Given passage:

○ ○ ○ ○

Nearly twenty percent of delivery workers in San Francisco use bicycles as their primary means of getting around, according to a new study commissioned by the Local Agency Formation Commission of San Francisco, which does policy studies for the city.
Although the study was looking at ways to protect all delivery workers, it called out the importance of considering the additional safety and health needs of those who do deliveries on two wheels (or their feet). "I wanted to get a really good snapshot of this workforce to inform city policy decisions," said Bryan Goebel, executive officer of the commission (and former editor of Streetsblog San Francisco).
"This is an incredibly vulnerable workforce, and many were just on the edge before the coronavirus crisis," said lead researcher Chris Benner, a professor of environmental studies and sociology and the director of the Institute for Social Transformation at UC Santa Cruz, where this the survey of app-based delivery workers was designed. "The crisis has put them over the edge. Because of their employment status, they fall through a lot of cracks in the relief packages that have been approved by the state and federal governments."
The results were presented to the full commission during an online meeting this morning.
"No one else has done a survey like this," said Goebel, who has also worked for Uber Eats, during this morning's presentation to city officials. "Folks forget people also do it by bike, walking, hover-board, stand-up scooters. That does get lost sometimes."

○ ○ ○ ○

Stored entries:

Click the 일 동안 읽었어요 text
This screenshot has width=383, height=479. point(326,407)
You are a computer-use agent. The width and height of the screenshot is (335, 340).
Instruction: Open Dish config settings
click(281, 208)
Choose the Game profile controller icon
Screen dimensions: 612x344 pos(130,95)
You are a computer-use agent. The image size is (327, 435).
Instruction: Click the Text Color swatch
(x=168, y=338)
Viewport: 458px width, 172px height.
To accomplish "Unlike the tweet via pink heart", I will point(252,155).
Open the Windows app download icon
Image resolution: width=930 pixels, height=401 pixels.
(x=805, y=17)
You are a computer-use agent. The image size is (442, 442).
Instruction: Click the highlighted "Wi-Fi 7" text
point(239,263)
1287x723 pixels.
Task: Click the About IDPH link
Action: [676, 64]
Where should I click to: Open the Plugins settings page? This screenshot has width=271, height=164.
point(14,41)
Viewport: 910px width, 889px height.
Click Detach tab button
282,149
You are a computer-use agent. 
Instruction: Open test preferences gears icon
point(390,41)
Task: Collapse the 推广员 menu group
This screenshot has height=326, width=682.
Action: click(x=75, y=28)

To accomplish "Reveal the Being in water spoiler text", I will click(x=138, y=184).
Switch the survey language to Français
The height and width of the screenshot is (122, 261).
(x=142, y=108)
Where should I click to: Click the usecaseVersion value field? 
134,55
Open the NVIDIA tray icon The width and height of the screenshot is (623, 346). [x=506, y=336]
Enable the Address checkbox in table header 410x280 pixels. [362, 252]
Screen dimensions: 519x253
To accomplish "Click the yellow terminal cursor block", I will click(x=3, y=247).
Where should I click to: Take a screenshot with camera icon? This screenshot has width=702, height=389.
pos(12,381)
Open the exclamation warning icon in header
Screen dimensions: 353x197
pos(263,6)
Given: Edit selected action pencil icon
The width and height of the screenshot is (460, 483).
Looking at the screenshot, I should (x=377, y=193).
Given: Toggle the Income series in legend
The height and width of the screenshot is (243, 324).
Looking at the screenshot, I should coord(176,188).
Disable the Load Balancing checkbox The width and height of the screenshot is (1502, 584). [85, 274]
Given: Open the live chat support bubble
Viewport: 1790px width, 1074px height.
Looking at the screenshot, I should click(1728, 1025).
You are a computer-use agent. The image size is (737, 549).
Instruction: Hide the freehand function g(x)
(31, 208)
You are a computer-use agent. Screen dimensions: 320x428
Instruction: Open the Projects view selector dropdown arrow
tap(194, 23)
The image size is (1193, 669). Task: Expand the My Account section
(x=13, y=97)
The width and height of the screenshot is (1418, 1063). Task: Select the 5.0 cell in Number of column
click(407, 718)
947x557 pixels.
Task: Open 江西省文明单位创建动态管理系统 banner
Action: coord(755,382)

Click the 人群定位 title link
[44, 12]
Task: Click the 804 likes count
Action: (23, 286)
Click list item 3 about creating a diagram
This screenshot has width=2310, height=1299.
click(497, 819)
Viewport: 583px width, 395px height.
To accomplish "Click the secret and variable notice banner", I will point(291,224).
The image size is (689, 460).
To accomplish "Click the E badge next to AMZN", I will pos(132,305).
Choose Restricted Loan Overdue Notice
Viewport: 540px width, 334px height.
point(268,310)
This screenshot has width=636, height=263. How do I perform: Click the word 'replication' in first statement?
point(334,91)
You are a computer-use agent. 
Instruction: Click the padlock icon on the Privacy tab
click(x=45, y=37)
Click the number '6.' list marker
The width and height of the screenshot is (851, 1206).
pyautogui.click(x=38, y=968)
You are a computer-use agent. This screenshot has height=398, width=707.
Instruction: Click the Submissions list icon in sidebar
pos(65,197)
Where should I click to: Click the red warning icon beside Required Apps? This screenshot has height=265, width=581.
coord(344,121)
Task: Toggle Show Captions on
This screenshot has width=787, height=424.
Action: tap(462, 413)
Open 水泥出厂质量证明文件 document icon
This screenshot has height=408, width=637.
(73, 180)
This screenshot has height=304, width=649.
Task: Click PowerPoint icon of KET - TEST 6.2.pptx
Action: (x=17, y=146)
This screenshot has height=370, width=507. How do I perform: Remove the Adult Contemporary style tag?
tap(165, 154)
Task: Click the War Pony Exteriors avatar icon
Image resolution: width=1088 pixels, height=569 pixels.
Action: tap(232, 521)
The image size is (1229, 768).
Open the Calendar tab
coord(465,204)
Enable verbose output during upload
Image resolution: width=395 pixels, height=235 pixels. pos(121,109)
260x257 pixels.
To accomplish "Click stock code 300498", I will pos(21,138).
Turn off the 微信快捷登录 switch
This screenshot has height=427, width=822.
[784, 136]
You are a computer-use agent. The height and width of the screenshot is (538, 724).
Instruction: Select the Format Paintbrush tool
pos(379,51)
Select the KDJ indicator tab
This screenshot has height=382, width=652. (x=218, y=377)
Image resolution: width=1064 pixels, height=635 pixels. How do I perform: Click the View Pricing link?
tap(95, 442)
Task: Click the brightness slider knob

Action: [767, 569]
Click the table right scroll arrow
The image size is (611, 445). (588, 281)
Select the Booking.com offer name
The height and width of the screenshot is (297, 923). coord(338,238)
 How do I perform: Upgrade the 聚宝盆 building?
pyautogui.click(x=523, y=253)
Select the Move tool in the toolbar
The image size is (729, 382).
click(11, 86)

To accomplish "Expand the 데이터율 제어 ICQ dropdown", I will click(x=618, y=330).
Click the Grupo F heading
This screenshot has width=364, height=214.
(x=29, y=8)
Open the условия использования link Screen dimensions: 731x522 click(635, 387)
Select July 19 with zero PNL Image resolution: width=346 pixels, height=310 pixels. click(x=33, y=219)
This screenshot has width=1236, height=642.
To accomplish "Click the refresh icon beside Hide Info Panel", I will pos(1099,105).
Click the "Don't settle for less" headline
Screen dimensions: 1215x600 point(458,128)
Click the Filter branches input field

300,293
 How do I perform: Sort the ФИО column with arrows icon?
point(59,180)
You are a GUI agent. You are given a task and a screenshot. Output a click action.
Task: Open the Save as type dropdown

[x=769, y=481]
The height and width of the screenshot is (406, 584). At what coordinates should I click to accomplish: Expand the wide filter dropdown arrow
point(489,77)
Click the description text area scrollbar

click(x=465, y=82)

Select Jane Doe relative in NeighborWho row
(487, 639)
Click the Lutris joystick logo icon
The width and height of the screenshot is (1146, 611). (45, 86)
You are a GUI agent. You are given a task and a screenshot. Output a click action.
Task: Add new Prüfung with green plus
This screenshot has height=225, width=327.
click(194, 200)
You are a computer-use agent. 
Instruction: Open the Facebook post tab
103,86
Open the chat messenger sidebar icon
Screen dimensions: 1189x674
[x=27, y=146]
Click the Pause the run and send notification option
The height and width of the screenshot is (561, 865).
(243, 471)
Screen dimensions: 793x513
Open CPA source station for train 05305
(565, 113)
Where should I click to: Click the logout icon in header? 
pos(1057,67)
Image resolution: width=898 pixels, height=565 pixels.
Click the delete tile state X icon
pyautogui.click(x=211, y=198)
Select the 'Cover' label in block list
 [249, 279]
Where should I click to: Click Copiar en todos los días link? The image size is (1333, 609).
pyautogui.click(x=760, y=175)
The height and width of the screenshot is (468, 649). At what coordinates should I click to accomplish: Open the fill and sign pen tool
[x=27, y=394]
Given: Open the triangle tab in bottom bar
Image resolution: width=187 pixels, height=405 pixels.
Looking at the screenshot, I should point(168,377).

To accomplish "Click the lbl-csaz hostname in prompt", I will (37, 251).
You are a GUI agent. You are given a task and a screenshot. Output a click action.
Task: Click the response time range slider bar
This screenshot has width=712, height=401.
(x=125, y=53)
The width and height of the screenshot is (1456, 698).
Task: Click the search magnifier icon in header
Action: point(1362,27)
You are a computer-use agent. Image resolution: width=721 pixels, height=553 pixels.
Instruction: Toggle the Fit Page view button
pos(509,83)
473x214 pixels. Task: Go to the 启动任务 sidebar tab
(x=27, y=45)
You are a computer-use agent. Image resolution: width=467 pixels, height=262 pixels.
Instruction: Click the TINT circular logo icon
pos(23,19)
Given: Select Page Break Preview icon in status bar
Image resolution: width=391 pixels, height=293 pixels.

○ ○ ○ ○

Required work:
1. In the delivery-worker article, which means of doing deliveries does Goebel list in his last quote? Give every one.
2. Please output everything from "Nearly twenty percent" down to "Streetsblog San Francisco)." in the delivery-worker article.

Answers per task:
1.
- bike
- walking
- hover-board
- stand-up scooters

2.
Nearly twenty percent of delivery workers in San Francisco use bicycles as their primary means of getting around, according to a new study commissioned by the Local Agency Formation Commission of San Francisco, which does policy studies for the city.
Although the study was looking at ways to protect all delivery workers, it called out the importance of considering the additional safety and health needs of those who do deliveries on two wheels (or their feet). "I wanted to get a really good snapshot of this workforce to inform city policy decisions," said Bryan Goebel, executive officer of the commission (and former editor of Streetsblog San Francisco).